But there's no way to apples-apples this anyways. Communities like Rails
produce starbursts of itsy bitsy little packages like form-building gems, and
have MIT licensing norms. You'd need to normalize somehow for value or code
base size.

What I'd say is that "GPL use is plummeting" is an extraordinary claim, that
extraordinary evidence has not been marshaled to support it, and that a more
likely phenomenon is that the GPL is roughly as strong as it's ever been in
its original domain (the licensing of large, complex, expensive- to- produce
software packages) and probably not as prevalent in some of the newer more...
uh... casual... software development domains.

------
klez
I think the article is using wrong examples if they talk about web companies
such as Facebook, Google or Twitter.

The GPL doesn't force you to free code you don't distribute, for example the
code behind your server. This means that, if Facebook did use a GPLed library
to, say, show you advertisemnts based on your 'likes', they wouldn't have to
GPL their modifications (if any) or the part of proprietary software that used
that specific library, let alone their whole infrastructure.

So this argument simply doesn't apply to this kind of software.

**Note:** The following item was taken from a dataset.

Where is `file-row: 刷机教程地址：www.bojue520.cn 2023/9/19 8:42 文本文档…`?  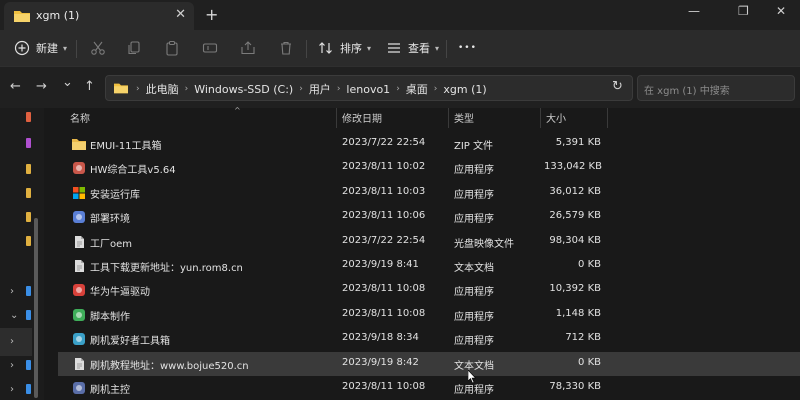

A license that forces you to release your modifications even if you don't
distribute your software (again, a web application for example) is the Afero
GPL, that is just another beast.

TL;DR If you don't distribute or sell software, the GPL is not a concern.

------
zeruch
It's strange to see that now, inasmuch as years ago, when I worked at VA Linux
Systems, the general attitude was of philosophical affinity with Open Source
pragmatism. It wasn't dogmatic religion. I still think that's sensible and it
always seemed to me like many also felt this way...and the GPL was not
necessarily a hindrance to that. It was simply one tool among several in the
licensing toolbox.

------
scj
The article mentions the drop since June 2008... AKA, a year after the GPLv3
came out.

But sadly, not a mention of the controversy of the new version was made
(directly). Some interesting points about the change in focus were made, but I
think that v3 played a large part.